TASK TO CARRY OUT
Only the lines from the one containing "Where should I click to: Open" through the end of the data belong in the answer; reproduce them exactly.
START DATA FOR THE TASK
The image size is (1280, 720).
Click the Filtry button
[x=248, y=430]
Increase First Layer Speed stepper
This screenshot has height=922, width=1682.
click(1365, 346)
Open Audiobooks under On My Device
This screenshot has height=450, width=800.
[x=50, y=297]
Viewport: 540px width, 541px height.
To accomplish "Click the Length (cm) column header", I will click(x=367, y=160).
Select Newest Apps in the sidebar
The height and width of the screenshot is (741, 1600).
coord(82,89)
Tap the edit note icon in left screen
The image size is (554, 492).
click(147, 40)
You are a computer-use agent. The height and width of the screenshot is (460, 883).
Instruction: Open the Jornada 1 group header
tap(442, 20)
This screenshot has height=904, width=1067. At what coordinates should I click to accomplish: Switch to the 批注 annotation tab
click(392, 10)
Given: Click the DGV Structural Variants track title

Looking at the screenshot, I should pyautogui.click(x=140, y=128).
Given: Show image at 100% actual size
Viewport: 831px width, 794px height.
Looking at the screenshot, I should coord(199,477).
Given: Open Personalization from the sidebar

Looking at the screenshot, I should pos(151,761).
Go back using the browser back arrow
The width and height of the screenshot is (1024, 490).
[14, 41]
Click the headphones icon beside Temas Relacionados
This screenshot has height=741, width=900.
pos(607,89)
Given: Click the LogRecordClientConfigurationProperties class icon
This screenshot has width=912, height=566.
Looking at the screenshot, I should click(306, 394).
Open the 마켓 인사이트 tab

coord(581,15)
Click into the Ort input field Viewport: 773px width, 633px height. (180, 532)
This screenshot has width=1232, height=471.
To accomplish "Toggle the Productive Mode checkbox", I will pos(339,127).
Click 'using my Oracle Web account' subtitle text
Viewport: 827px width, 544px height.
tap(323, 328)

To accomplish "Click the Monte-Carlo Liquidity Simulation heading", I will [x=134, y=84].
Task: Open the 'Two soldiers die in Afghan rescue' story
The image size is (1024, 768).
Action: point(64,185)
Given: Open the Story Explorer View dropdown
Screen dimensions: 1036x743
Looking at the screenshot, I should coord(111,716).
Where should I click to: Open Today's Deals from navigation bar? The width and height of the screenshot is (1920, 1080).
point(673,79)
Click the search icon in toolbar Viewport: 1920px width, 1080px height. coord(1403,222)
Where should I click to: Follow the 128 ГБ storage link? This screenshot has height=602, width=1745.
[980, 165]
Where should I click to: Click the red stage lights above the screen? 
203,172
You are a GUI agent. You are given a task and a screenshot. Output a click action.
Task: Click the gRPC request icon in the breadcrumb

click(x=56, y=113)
END DATA FOR THE TASK
ANSWER TO THIS TASK
Where should I click to: Open Today's Deals from navigation bar? The width and height of the screenshot is (1920, 1080).
point(673,79)
Click the search icon in toolbar Viewport: 1920px width, 1080px height. coord(1403,222)
Where should I click to: Follow the 128 ГБ storage link? This screenshot has height=602, width=1745.
[980, 165]
Where should I click to: Click the red stage lights above the screen? 
203,172
You are a GUI agent. You are given a task and a screenshot. Output a click action.
Task: Click the gRPC request icon in the breadcrumb

click(x=56, y=113)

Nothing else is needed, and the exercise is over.